I leaned back in the chair, then half-turned to inspect some of its features. Nice adjustable armrests, really comfortable lumbar support. A proper chair for an internet creature like myself.

“Kind of want one of these for my room.”

“Hm?”

“Uh—the chair.”

“Talk to Ebi-tan. Actually—I could help you order some furniture now, if you want.”

“Um—really, it’s alright, I don’t want to be a bother. Sorry for coming in on you with my problems when you were in the middle of something.”

“It can wait. I hate writing emails.”

She smiled at me, and I realized that she’d probably rather be doing this than anything else, short of literally working on one of our prosthetics. I still felt I didn’t deserve that—which was silly. Actually—I raised the stabilizer, admiring its heft.

“Um, I appreciate the offer, really, but if you’re free…can you walk me through this?” I tapped the warning label with a finger. “I’d love to know how it works.”

Spending an hour talking about magic with Ai made me feel far, far better about everything. It gave me an opportunity to re-center, remember why I loved glyphcraft, and generally feel comfortable with a Radiance when every interaction with Hina and Alice right now was loaded with the weight of their hopes and expectations and I couldn’t really hold a conversation with Amane. And Ebi was Ebi, which spoke for itself, but she was actually much more tolerable than usual when she popped in briefly. She and Ai seemed to mellow each other’s most objectionable traits—not that Ai had all that many, but she certainly seemed happier and less strung out with her android daughter in the room.

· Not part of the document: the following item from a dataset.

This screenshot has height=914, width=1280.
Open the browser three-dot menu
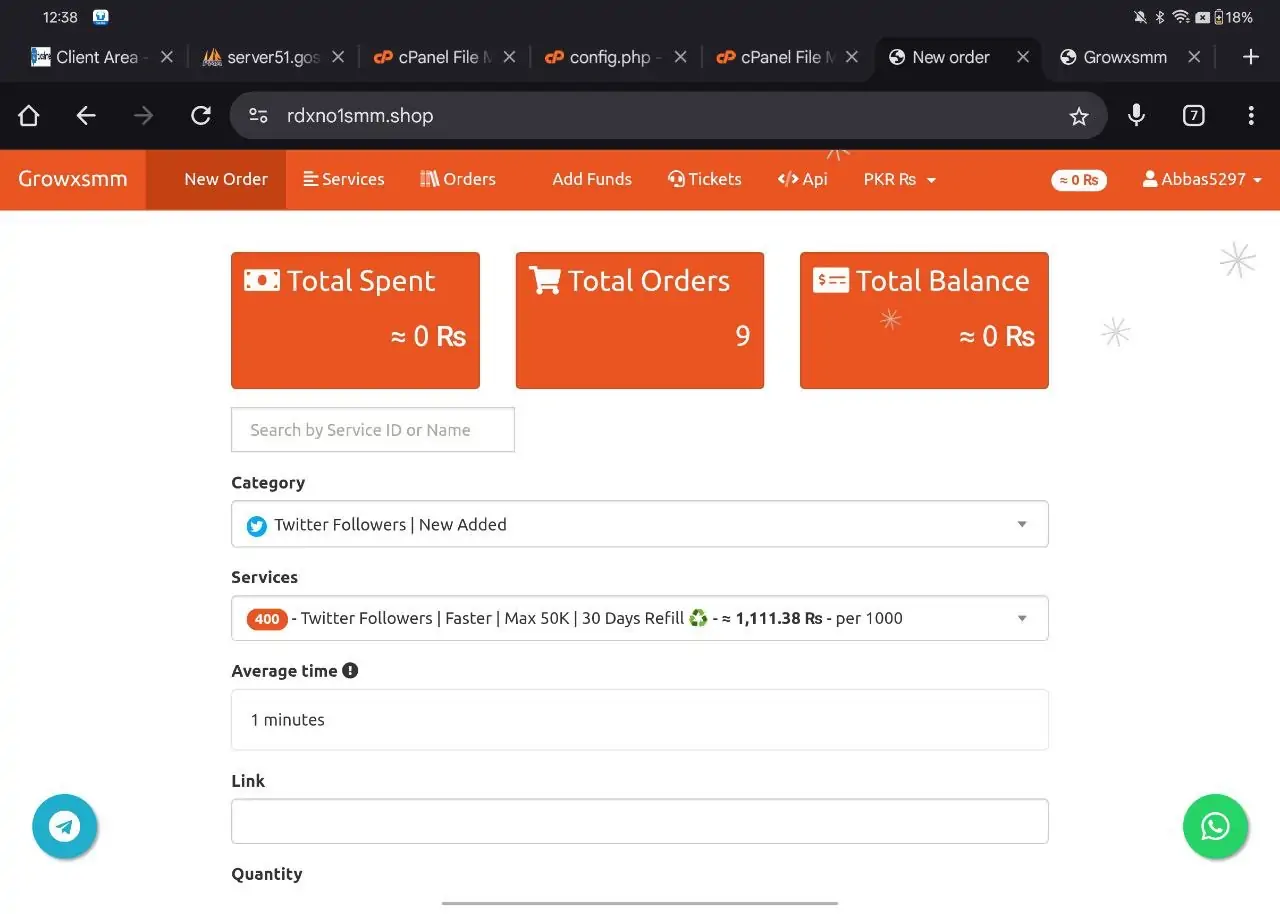click(x=1250, y=116)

Ebi brought us refreshments and checked on my foot. My cauterization was healing apace and hadn’t been overly aggravated by the walking, mostly thanks to the way the stabilizer redistributed and canceled the most adverse forces against the site of the injury. It was a wonderfully clever bit of weaving and an excellent demonstration of how the best way to resist further damage was through physical focus rather than via biomancy or analgomancy. Indeed, that part of the lattice was arguably more impressive in design than its primary function of assisting my gait, though the third-order weaving of the latter was flashier. I decided I ought to thank Hina for that—had I done so this morning? I couldn’t remember; it had been a bit of a whirlwind with her.

My ankle had more or less recovered from my fall this morning—to a greater extent than Ebi had expected.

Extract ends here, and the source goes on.